What is it about?
Emma and Anais are inseparable and yet everything is against them. Teenagers follow their journey from the age of 13 to their adulthood, five years of life where changes and first times occur.
When they turn 18, we wonder what has become of the women and where their friendship is. Through this chronicle of youth, the film also paints a portrait of France over the past five years.
Chronicle of a mobile teenager
How to tell and photograph the period of adolescence? That’s the challenge posed by director Sébastien Lifschitz, who spent five years filming Anais and Emma, two middle school and then high school girls in Brive, in the sub-prefecture of Correz, home to 50,000 people. The choice of a provincial town quickly fell on the filmmaker to avoid the archetype of adolescence in the suburbs or the capital.
If it tells a coming-of-age story, Teens is also a beautiful film about friendship and the test of time about the bonds that unite two young women, especially when everything is against them with completely different personalities and backgrounds, different lives.
We follow Anais and Emma’s daily life, between classes, personal life, friends, love, relationship with parents and extracurricular activities. To accurately capture the closeness of these two young women, Sébastien Lifschitz created a small team for the shoot, consisting of a director of photography, a sound engineer, an assistant, and the prince.
Anais and Emma very quickly forgot the camera, as well as the HF microphones they were carrying, and adapted to the situation, which allowed Sébastien Lifschitz to shoot without too many spectators, but also to be in the center of the action. Hand-held camera.
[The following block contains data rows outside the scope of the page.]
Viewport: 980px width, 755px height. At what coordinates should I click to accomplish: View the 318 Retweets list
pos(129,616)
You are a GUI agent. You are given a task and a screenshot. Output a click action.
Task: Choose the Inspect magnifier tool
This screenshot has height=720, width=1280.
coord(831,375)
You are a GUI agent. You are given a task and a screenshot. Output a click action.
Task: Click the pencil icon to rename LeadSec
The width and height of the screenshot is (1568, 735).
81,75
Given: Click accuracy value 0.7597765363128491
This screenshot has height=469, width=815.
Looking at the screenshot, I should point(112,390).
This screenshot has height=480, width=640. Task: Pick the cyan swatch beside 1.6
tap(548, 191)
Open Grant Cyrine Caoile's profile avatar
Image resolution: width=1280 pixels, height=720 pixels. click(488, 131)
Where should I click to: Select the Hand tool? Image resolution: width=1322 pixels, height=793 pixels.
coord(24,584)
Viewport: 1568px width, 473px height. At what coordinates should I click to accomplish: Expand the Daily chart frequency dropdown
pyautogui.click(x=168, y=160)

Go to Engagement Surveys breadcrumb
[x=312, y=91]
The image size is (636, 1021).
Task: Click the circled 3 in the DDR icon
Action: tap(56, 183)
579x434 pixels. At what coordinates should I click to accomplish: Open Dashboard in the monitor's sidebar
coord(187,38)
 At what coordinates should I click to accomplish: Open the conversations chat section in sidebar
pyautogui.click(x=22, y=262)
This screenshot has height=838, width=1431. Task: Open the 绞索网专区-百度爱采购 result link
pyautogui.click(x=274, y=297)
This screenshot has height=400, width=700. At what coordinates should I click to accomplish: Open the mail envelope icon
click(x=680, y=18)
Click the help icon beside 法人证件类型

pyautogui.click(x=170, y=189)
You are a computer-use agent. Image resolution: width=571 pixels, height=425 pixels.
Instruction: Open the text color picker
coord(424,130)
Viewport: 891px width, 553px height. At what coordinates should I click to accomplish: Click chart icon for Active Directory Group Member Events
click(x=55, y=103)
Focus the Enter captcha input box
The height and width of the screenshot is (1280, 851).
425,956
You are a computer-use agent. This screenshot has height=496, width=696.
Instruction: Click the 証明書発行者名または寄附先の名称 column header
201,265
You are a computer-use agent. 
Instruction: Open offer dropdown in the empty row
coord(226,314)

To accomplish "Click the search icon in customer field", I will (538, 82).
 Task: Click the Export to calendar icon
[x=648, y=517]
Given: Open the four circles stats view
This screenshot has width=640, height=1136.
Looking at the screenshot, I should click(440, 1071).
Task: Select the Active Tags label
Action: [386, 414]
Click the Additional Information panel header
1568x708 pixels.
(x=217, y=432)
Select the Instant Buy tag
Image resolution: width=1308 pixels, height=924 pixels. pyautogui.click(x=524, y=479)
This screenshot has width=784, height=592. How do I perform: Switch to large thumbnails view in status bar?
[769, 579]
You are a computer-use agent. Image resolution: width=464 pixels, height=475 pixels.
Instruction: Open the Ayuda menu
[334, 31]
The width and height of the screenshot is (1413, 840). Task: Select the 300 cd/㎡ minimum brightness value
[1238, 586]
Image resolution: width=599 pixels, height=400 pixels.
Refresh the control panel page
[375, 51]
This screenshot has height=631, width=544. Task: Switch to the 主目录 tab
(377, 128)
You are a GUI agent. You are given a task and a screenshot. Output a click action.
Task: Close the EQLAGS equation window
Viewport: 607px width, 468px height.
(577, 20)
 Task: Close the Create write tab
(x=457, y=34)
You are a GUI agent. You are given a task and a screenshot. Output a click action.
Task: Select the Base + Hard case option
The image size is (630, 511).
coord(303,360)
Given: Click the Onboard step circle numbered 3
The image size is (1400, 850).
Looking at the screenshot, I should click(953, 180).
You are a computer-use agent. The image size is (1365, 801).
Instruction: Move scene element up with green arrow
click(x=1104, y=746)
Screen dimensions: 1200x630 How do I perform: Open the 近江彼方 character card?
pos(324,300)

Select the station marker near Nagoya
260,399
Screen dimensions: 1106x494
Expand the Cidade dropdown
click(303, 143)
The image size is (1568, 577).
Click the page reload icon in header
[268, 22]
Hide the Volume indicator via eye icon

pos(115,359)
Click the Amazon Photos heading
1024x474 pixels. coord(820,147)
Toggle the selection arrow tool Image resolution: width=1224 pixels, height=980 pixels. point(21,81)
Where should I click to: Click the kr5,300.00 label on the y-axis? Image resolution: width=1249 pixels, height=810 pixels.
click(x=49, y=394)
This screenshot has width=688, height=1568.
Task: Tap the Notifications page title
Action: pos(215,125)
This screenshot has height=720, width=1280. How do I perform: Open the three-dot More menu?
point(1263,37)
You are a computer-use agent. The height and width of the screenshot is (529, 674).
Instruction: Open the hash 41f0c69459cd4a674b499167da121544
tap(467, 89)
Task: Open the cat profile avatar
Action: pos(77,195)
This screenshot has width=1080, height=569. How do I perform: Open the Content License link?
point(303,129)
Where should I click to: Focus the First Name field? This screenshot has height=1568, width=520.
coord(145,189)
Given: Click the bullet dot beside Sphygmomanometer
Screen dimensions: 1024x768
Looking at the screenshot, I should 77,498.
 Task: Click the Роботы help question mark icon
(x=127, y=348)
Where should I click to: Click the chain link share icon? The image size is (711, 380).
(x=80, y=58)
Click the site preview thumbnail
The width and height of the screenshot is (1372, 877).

Sebastien Lifschitz and his editor Tina Baz, after five years of filming, found themselves with a 500-hour run, and after six months of work, the first 12-hour version was created.
In the end, the duo managed to trim the film down to two hours to offer an authentic and moving concentrate of teenage friendship, with both strengths and weaknesses.
The film Adolescentes was an AlloCiné editorial favorite in 2020 and was very well received by critics, receiving a press rating of 4.2/5. The documentary was also blessed by the profession because in 2012 it won no less than 3 Césars: Best Documentary, Best Sound and Best Editing.
Teenage Girls is available on Netflix.
Source: Allocine

Rose James is a Gossipify movie and series reviewer known for her in-depth analysis and unique perspective on the latest releases. With a background in film studies, she provides engaging and informative reviews, and keeps readers up to date with industry trends and emerging talents.